[Task input Boundary: Start]

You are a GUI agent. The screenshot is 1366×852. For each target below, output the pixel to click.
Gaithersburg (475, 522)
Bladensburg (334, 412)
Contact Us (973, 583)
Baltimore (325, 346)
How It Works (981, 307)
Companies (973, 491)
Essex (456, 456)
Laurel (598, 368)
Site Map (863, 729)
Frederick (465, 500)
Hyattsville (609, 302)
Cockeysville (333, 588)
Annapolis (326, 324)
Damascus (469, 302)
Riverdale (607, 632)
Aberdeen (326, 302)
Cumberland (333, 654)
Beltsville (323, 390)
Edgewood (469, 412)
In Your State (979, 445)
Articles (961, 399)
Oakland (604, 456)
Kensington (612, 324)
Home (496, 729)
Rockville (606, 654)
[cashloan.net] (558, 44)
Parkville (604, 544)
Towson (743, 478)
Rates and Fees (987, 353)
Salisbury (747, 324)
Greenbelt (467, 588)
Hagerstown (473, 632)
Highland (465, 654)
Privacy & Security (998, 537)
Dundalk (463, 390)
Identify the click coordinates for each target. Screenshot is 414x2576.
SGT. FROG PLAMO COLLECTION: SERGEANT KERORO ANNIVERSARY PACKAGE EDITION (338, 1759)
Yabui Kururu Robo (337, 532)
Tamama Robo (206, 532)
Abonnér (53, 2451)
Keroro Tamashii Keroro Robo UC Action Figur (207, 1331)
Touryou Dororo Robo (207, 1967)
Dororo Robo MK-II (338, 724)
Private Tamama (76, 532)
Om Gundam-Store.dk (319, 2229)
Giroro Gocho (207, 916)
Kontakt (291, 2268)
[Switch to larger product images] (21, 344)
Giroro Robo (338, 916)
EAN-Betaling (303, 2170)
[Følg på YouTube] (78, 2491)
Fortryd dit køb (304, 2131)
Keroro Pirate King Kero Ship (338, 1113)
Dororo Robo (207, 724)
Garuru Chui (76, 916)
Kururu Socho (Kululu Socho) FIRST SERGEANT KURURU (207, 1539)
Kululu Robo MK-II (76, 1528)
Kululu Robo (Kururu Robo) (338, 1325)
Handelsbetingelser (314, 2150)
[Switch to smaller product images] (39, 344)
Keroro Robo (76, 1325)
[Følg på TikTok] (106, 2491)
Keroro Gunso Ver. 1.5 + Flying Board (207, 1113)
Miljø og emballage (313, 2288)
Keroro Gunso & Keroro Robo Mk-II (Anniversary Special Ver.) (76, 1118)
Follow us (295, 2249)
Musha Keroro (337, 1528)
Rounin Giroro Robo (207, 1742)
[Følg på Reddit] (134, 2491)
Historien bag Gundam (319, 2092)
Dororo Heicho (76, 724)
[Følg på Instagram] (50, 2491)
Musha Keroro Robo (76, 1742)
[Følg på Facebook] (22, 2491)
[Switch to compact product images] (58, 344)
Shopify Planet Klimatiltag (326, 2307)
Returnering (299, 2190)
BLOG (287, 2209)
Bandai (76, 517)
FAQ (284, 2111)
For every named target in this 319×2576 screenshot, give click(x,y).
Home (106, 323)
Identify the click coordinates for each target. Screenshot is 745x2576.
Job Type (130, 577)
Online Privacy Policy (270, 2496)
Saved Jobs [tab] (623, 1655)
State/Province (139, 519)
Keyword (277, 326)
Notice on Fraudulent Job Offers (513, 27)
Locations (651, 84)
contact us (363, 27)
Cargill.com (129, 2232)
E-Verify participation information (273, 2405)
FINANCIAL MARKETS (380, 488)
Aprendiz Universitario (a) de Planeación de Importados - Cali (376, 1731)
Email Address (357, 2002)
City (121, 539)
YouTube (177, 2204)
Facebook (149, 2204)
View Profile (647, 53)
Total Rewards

[Task input Boundary: End]

§ What is needed: Pull out each line of the listing that holds the string "Giroro".

§ The answer:
Giroro Gocho (207, 916)
Giroro Robo (338, 916)
Rounin Giroro Robo (207, 1742)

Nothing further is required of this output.